Syntrophins are a family of five membrane associated adaptor proteins with a molecular weight of 58-60 kDa. Adaptor proteins play a crucial role in coordinating signaling events and may act as rescuers in situations where a subversion from normal signaling exists. Syntrophins are characterized by the presence of a PDZ (postsynaptic density protein-95/disc large/zona occludens-1) split PH (pleckstrin homology) domain and a SU (syntrophin unique) domain within their structure.

β-1 Syntrophin is a 538 amino acid long protein while β-2 is 540 amino acid in length. Both forms are ubiquitously expressed in mammalian tissues however β-1 is the predominant form. β-1 Syntrophin is the basic form of the protein while α-1 is acidic. Like all forms of syntrophin, β-1 syntrophin may exist as a monomer or dimer within the cell. Almost all isoforms of syntrophin bind to each other.
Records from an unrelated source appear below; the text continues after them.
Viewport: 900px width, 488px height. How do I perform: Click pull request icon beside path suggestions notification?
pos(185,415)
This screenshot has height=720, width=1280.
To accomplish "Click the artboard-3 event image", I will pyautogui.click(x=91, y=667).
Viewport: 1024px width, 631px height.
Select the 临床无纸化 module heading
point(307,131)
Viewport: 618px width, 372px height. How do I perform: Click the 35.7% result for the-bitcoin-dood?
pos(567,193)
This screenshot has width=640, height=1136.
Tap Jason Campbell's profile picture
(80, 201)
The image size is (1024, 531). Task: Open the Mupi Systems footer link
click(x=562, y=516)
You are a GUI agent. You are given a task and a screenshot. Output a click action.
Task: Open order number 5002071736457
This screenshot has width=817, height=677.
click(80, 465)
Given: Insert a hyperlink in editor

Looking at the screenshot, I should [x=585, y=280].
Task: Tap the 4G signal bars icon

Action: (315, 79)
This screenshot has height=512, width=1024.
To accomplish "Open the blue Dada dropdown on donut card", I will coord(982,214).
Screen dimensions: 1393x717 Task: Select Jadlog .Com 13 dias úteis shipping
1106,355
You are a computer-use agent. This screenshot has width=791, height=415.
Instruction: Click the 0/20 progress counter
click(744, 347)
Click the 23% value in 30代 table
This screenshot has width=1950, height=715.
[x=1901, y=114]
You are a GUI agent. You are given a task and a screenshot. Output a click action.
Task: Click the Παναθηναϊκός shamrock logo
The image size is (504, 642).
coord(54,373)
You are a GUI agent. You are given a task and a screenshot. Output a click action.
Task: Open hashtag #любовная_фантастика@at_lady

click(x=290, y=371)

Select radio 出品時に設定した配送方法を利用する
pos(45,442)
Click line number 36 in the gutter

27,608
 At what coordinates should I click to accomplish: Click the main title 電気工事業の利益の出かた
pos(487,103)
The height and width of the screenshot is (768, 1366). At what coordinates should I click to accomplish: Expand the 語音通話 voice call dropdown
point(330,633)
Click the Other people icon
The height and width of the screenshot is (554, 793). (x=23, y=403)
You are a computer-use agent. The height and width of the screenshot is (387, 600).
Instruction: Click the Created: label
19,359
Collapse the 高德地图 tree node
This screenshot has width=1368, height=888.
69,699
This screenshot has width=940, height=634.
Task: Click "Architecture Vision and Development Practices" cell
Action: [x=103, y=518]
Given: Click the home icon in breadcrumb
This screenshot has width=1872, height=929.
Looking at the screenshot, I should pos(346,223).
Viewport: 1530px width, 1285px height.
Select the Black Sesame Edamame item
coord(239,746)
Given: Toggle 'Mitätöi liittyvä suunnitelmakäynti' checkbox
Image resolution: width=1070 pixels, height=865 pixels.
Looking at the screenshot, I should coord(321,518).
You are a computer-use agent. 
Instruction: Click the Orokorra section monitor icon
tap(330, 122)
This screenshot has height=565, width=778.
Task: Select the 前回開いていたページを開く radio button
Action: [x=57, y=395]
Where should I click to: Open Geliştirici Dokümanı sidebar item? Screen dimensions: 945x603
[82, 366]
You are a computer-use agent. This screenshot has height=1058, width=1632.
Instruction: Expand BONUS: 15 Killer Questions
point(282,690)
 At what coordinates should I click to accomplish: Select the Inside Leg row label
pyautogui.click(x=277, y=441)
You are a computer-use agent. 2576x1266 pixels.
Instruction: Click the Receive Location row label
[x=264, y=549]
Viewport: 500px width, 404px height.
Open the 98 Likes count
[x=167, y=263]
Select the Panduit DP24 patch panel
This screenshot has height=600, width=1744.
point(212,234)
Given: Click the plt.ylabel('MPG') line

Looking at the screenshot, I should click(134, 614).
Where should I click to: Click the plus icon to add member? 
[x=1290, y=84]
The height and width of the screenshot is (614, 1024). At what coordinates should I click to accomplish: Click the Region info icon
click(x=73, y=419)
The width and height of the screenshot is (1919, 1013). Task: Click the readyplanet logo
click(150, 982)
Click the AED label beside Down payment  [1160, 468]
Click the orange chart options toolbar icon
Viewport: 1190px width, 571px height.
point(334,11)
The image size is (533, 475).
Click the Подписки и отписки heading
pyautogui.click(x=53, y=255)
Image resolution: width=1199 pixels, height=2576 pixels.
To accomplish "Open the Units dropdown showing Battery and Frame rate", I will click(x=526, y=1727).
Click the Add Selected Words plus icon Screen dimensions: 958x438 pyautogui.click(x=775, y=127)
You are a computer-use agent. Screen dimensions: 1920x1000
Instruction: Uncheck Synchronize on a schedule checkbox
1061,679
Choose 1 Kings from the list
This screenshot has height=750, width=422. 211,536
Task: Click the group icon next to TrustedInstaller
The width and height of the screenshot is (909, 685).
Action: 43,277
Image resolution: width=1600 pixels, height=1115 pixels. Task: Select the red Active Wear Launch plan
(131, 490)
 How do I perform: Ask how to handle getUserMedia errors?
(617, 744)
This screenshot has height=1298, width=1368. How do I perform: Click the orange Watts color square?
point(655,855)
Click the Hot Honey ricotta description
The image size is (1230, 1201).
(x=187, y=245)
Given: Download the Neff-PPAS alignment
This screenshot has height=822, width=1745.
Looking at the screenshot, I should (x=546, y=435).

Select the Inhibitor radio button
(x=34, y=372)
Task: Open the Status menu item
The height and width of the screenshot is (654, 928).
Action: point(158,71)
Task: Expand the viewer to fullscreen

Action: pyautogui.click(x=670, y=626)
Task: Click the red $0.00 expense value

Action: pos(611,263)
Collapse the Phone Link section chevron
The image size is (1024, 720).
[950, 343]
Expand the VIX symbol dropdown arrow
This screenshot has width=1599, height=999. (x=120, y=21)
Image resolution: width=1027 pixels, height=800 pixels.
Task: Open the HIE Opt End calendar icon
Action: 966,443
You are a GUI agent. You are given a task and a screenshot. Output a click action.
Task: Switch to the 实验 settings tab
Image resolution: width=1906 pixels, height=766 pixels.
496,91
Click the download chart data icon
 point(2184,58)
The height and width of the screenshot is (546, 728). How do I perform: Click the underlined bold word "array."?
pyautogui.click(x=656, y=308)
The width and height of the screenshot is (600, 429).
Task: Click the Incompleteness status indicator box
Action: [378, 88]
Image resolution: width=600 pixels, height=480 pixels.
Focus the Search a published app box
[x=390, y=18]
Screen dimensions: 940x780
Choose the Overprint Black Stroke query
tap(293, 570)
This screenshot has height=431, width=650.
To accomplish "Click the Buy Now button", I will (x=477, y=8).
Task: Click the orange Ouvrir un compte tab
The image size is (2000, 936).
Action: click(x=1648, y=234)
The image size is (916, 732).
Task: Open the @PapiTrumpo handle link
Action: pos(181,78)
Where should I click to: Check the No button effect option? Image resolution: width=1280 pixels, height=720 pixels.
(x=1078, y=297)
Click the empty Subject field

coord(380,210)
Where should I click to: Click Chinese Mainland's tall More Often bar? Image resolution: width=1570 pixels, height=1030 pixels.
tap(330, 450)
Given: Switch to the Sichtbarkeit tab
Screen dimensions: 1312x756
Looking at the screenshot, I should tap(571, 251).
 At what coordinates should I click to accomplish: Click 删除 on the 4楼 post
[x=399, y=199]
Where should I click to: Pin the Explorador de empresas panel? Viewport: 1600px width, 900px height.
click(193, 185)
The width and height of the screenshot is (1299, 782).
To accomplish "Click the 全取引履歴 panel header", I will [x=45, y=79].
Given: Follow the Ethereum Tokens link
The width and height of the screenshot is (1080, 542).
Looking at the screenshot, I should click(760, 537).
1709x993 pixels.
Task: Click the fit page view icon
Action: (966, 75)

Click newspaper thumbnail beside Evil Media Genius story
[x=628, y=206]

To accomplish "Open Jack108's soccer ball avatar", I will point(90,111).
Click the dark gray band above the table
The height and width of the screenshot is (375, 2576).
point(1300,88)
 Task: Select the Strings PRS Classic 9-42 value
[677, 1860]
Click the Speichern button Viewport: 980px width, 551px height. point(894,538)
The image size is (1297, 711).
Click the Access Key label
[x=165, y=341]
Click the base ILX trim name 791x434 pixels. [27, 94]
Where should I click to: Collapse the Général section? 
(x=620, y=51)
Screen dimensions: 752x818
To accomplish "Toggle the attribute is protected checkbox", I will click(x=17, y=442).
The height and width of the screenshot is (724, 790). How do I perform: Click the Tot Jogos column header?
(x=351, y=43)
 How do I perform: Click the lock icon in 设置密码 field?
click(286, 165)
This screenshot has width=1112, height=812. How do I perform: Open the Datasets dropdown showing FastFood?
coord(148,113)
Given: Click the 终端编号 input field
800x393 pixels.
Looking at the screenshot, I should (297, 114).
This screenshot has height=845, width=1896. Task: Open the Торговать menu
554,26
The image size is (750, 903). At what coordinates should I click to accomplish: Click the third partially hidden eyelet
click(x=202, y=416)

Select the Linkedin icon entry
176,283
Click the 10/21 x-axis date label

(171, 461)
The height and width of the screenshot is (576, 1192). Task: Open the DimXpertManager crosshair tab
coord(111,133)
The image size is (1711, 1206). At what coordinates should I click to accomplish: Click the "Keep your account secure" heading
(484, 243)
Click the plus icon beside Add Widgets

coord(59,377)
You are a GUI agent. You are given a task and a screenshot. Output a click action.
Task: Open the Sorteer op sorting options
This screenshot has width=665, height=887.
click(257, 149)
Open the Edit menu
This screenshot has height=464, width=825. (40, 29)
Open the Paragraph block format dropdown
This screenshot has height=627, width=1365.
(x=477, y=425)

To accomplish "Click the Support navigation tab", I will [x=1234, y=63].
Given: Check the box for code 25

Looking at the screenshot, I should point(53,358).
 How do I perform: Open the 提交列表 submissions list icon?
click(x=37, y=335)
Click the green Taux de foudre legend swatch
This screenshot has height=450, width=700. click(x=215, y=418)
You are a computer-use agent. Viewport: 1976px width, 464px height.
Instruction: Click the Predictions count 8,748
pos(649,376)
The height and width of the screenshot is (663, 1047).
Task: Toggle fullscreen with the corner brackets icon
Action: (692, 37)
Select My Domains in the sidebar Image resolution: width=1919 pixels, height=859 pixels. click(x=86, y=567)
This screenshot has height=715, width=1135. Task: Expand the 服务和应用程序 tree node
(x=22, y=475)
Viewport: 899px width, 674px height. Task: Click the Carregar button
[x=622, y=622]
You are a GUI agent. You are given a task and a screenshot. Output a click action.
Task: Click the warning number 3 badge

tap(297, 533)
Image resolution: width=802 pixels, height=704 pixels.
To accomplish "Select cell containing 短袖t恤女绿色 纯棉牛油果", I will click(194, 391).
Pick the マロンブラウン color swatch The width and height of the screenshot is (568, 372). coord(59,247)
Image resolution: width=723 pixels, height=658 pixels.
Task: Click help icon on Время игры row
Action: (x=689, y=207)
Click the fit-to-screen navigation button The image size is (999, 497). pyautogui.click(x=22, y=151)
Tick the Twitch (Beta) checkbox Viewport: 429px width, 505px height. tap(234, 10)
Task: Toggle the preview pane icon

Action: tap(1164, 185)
Syntrophin is required for the proper localization expression and function of Na_V1.4 and Na_V1.5 Na⁺ channels. Both channels take part of a multi-protein complex in which dystrophin and syntrophin proteins play an important role in determining their expression levels. Na_V1.4 and Na_V1.5 C-termini consist of the PDZ domain-binding motif formed by the last three residues. The C-terminus of Na_V1.5 thus binds with the dystrophin of DGC and this interaction is mediated by and β-syntrophin (and α-syntrophin) proteins¹.

Syntrophin binds directly to dystrophin at the vicinity of dystrophin’s GPC binding site. Another low affinity binding site is presumed to exist at the COOH-terminal region of dystrophin².